This cube steak with gravy is pan-fried until crisp, then finished with a silky, seasoned gravy made in the same skillet. It’s a straightforward, deeply comforting dinner that proves simple food, done well, always wins.
Remove 8 cube steaks from the refrigerator 30 minutes before cooking. Preheat a large cast iron or stainless steel skillet over medium heat until fully hot.
In a shallow dish, mix 1 cup flourwith 1 teaspoon salt, 1 teaspoon pepper, 1 teaspoon garlic powder, 1 teaspoon onion powder, and 1 teaspoon cayenne. Dredge the cube steak on both sides and set aside.
Add enough oil to generously coat the bottom of the skillet (about ¼ cups avocado oil) and heat for 2 minutes. Add the cube steak in a single layer without crowding.
Cook for 3–5 minutes per side until deeply crisp. If the steak resists lifting, let it cook longer. Remove to a plate and hold warm in a 350°F oven if needed.
Add 8 heaping tablespoons of the dredge flour to the skillet and cook for 2 minutes, stirring constantly.
Slowly add 4 cups milk, increase heat to medium-high, and stir as the gravy comes to a gentle boil, about 7 minutes.
Simmer until the gravy thickens enough to coat a spoon.

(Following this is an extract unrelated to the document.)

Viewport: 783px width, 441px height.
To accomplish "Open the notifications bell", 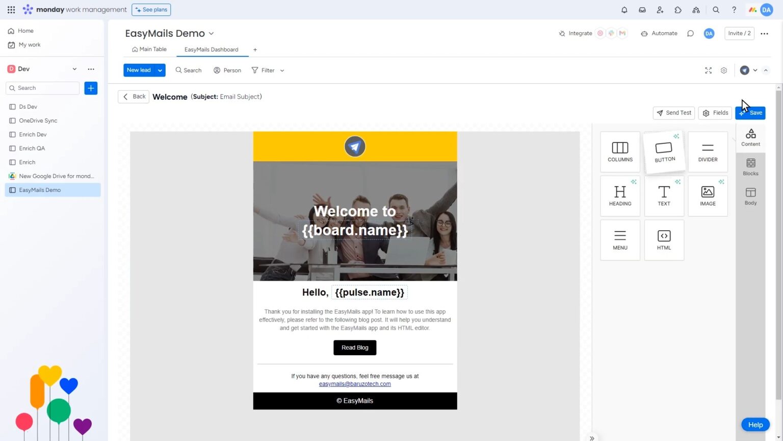I will click(624, 9).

Serve hot with mashed potatoes and plenty of gravy.
Notes
Don’t rush the crust. Cube steak gets its texture from contrast: crisp exterior, tender interior. If it’s sticking, it’s not ready. Let the pan do its job before you intervene.
Medium heat beats high heat. Too hot and the flour burns before the meat crisps. Medium, steady heat gives you golden edges and clean pan drippings for gravy.
Use the dredge flour strategically. Pull flour directly from your dredge for the gravy—those seasonings matter. Plain flour makes flat gravy. Seasoned flour makes gravy that tastes finished.
Stir the gravy constantly at first, then slow down. Once it thickens and bubbles, you can relax. Early neglect = lumpy regret.
Season at the end. Always. Between the dredge and the pan drippings, your gravy already has opinions. Taste before adding salt.
Store steak and gravy separately. Store leftover cube steak and gravy in separate airtight containers in the refrigerator for up to 3 days. Keeping them apart preserves both texture and flavor.
Reheat gently to avoid drying out. Cube steak reheats best with care. In a pinch, microwave it by cutting the steak into bite-sized pieces so it heats quickly and evenly. Warm it until just shy of hot, then spoon the gravy over top and microwave for one more minute until the gravy is heated through.
8. Oven reheating gives the best texture. If you have the time, reheat the steak in a 350°F convection oven for about 10 minutes. Add the gravy and return it to the oven for another 5 minutes to warm everything through without sacrificing tenderness.